Dessers first became aware of Common Goal through co-founder Juan Mata. Hearing the Spaniards passionate words regarding a footballer’s social responsibility was something that resonated with him deeply.
However, it was following his summer move to K.R.C Genk and after recently acquiring his first international cap for Nigeria, that the 25-year old striker felt his sense of personal responsibility grow.
After some productive talks with fellow members, a discussion with international teammate Troost-Ekong helped assure him that pledging 1% of his wages to the social development of those in need was the right thing to do.
“I saw it [Common Goal] a couple of years ago with Juan Mata and since then it’s been on my mind,” said Dessers.

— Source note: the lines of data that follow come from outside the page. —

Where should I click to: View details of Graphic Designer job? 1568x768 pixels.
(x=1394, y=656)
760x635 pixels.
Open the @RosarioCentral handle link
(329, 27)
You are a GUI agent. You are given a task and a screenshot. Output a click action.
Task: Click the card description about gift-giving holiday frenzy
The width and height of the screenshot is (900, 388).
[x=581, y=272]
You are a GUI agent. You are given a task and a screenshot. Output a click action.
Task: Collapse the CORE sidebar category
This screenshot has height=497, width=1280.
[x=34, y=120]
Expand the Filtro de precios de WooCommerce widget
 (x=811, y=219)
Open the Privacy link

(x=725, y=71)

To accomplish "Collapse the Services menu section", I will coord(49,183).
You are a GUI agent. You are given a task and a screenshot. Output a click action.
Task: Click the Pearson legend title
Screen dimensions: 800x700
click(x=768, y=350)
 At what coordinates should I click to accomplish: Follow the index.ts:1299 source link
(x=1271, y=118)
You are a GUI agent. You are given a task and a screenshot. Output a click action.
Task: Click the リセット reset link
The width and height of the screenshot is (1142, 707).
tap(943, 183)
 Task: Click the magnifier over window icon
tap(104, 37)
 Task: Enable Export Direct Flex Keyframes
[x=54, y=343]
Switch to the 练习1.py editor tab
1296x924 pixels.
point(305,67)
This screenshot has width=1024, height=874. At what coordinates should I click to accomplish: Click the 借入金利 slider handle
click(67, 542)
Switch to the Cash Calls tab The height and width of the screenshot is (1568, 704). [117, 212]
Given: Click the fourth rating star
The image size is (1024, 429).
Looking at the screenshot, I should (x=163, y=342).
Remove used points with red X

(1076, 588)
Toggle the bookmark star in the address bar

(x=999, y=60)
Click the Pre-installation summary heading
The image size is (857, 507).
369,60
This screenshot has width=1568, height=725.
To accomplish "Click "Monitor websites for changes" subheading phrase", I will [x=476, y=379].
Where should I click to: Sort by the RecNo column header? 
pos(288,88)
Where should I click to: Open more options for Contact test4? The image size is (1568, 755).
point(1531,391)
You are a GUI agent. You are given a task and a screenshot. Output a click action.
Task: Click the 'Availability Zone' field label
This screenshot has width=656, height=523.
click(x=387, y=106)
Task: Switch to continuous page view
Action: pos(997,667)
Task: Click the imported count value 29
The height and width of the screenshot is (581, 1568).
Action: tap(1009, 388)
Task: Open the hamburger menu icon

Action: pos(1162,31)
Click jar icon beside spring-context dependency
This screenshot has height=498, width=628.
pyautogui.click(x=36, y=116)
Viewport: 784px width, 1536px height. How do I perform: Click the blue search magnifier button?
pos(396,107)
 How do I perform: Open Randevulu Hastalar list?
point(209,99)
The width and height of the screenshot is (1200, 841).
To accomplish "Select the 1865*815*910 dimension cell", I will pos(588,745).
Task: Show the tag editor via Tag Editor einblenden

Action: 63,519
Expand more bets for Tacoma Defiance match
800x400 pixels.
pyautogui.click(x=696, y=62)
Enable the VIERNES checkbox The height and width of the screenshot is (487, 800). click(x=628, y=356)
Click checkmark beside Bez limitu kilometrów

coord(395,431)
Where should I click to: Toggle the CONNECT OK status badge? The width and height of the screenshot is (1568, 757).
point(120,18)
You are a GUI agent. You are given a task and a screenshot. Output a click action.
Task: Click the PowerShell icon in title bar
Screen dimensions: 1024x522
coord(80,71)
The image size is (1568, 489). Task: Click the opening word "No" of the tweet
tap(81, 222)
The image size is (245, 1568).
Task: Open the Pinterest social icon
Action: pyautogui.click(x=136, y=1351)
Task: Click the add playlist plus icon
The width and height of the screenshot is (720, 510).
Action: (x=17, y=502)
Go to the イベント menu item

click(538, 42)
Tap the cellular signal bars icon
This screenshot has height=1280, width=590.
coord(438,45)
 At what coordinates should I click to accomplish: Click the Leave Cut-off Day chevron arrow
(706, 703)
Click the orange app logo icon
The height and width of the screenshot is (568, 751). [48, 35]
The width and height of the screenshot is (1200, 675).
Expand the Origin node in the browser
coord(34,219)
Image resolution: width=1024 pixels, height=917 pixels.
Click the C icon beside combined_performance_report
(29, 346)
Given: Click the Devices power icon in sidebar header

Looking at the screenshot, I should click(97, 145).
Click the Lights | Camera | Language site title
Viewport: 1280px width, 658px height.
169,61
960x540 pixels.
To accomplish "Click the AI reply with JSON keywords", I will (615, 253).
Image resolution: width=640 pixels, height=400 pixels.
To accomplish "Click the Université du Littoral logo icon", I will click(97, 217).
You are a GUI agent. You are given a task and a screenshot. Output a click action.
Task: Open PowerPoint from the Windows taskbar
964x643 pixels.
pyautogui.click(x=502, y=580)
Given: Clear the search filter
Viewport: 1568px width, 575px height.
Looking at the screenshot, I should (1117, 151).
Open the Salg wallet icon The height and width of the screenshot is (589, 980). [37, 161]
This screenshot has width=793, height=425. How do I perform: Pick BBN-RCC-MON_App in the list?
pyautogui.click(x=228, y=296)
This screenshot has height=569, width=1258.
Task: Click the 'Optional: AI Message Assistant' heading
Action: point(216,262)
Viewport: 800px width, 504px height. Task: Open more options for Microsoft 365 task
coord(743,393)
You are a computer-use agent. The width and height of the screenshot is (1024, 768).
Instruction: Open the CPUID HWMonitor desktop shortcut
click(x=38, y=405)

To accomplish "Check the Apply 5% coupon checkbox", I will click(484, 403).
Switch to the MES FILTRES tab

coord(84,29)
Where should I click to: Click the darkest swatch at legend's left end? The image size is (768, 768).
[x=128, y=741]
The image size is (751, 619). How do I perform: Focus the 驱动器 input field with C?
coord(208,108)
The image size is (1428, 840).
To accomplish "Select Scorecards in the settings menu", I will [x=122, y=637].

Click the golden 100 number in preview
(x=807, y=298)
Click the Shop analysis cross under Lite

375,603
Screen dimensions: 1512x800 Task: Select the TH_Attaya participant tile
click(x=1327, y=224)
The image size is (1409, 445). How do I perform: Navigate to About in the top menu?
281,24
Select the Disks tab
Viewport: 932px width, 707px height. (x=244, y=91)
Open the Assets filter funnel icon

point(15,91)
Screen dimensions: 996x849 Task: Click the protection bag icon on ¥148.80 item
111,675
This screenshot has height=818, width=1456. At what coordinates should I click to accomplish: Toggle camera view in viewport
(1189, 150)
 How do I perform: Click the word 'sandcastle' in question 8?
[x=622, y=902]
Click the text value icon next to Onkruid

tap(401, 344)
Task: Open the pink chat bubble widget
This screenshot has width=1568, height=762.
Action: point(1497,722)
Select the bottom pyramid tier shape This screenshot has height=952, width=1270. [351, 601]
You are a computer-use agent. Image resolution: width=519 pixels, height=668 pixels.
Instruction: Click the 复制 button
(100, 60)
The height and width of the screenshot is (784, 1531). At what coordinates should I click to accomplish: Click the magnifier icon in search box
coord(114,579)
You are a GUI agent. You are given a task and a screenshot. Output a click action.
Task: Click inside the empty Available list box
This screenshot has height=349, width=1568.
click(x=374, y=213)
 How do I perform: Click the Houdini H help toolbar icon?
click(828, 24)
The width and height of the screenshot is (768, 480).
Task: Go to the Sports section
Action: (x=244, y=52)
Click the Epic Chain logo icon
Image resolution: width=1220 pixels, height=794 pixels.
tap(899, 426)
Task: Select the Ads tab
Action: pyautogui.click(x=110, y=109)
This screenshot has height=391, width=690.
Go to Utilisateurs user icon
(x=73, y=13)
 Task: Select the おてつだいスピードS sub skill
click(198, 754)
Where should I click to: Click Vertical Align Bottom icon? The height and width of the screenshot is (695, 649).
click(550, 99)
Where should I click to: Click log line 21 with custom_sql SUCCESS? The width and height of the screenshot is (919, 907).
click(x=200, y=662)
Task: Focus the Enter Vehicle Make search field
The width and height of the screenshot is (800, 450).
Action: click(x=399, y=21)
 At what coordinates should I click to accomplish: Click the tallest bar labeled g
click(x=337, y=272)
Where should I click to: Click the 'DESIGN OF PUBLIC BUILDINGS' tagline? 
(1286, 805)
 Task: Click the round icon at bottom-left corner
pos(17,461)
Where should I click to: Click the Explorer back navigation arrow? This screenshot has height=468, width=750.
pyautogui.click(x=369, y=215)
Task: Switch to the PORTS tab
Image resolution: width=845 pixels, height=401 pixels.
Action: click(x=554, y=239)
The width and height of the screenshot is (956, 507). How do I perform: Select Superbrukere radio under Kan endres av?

“This summer I spoke with some people from Common Goal and at the national team I spoke with William Troost-Ekong, they confirmed the ideas I had, so it was an easy decision for me.
“As a football player, you are blessed. You can make a living while doing what you love the most.
“I arrived at a turning point in my career: becoming top scorer in the Netherlands, my first cap for Nigeria. As your name grows a little bit more in the football world, the feeling of responsibility grows.
“This is the perfect moment to give back and help and support the people who need it.”
Not yet at the peak of his powers, the young Nigerian still has plenty of time left in the game to be remembered for his exploits on the pitch.
However, the humble, Belgian-born forward hopes his decision to join at a relatively young age can inspire others to do so too.
“I hope I can inspire people to join us with Common Goal,” he said.
“You can help a lot of people in quite an easy way.
“It’s great to create a legacy and win games on the pitch, but I think it feels also great to [do] this off the pitch.
“This is a first step for me, but I believe we can grow as a group and help each other.”